Gcn4 binding within coding regions can activate both internal and canonical 5’ promoters in yeast
Gcn4 and other yeast activators bind to upstream activation sequences (UASs), typically found within NDRs, but the genome-wide profile of Gcn4 binding was not unknown. Gcn4 ChIP-seq was conducted to identify all genomic Gcn4 binding sites in cells induced for Gcn4 synthesis by amino acid starvation. We identified 546 genomic sites occupied by Gcn4, with the peak densities centered on the known binding motif, which represents only ~30% of all significant matches to the Gcn4 binding motif in the genome. Analysis of nucleosome occupancy data from our previous MNase-seq analysis of starved cells revealed that the distance of a binding motif from the nearest nucleosome dyad, and its match to the consensus sequence, are the major determinants of Gcn4 binding in vivo. Surprisingly, only ~49% of genes showing Gcn4 binding contain the binding site in the conventional (C) location upstream of the TSSs, and analysis of both genome-wide mRNA expression data and our RNA Pol II ChIP-seq data in starved cells revealed that only ~70% of these conventional, Gcn4 occupancy peaks appear to activate transcription; thus indicating extensive negative control over Gcn4 function. Remarkably, ~300 genes exhibit Gcn4-binding within coding sequences (CDS), of which ~75 also exhibit Gcn4-induced transcription and contain only one such unconventional (UC) Gcn4 binding site in the vicinity. RNA-seq analysis revealed that many such unconventional (UC) Gcn4 peaks map between divergent antisense (AS) and sub-genic sense (SGS) transcripts originating from within the CDS that are induced by starvation.

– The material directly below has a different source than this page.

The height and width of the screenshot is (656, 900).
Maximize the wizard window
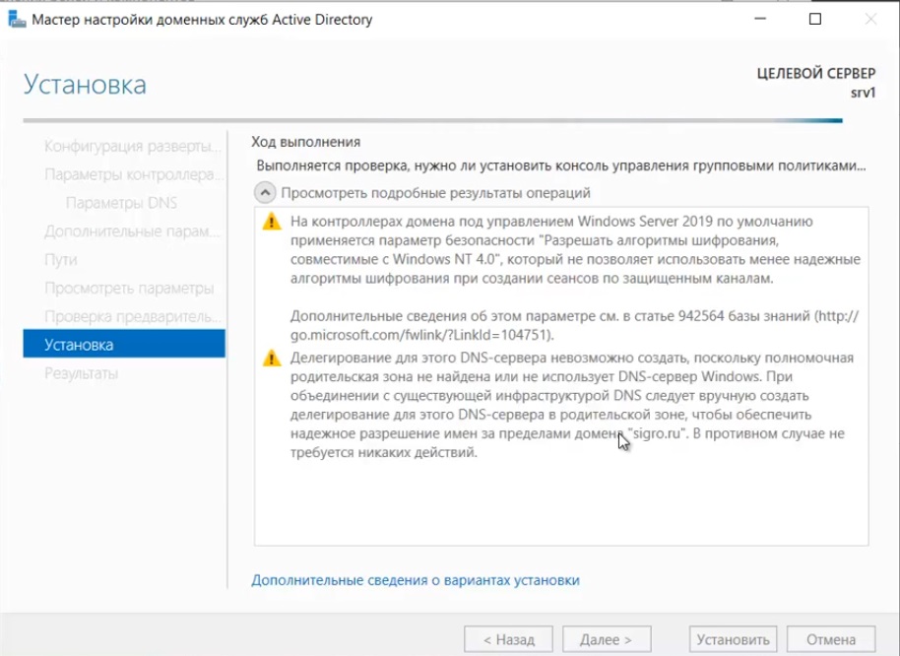pos(815,20)
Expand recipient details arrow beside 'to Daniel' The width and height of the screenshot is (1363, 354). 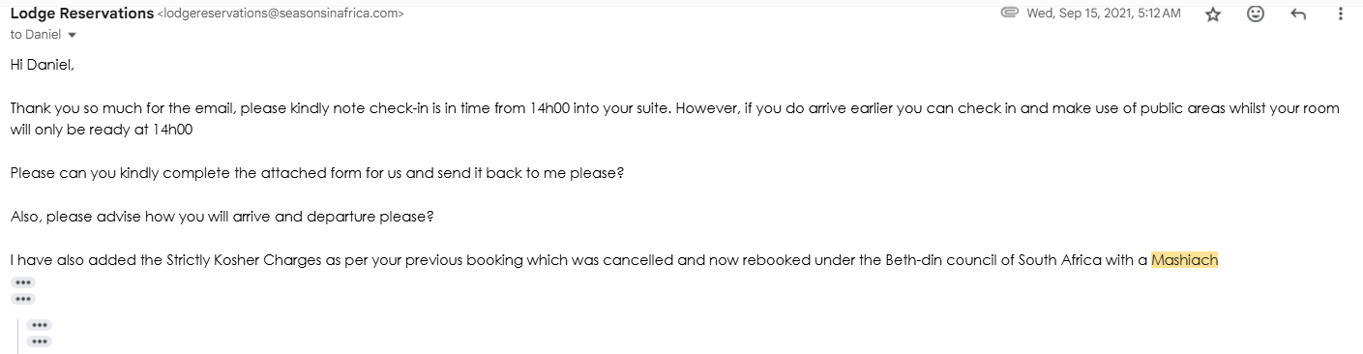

A subset of these UC Gcn4 peaks also reside just upstream of twin TBP occupancy peaks that we detected by TBP ChIP-seq, occurring only under inducing conditions. These findings established Gcn4 activation of cryptic, bidirectional internal promoters at the UC genes. Mutational analysis of ten UC genes confirmed that the Gcn4 binding sites (GBSs) within the CDS activate both the sub-genic and full-length transcripts from the same or adjacent genes. These results demonstrate that functional Gcn4 binding is not confined to UAS elements, and establish that cryptic, internal promoters can be activated by a well-defined TF.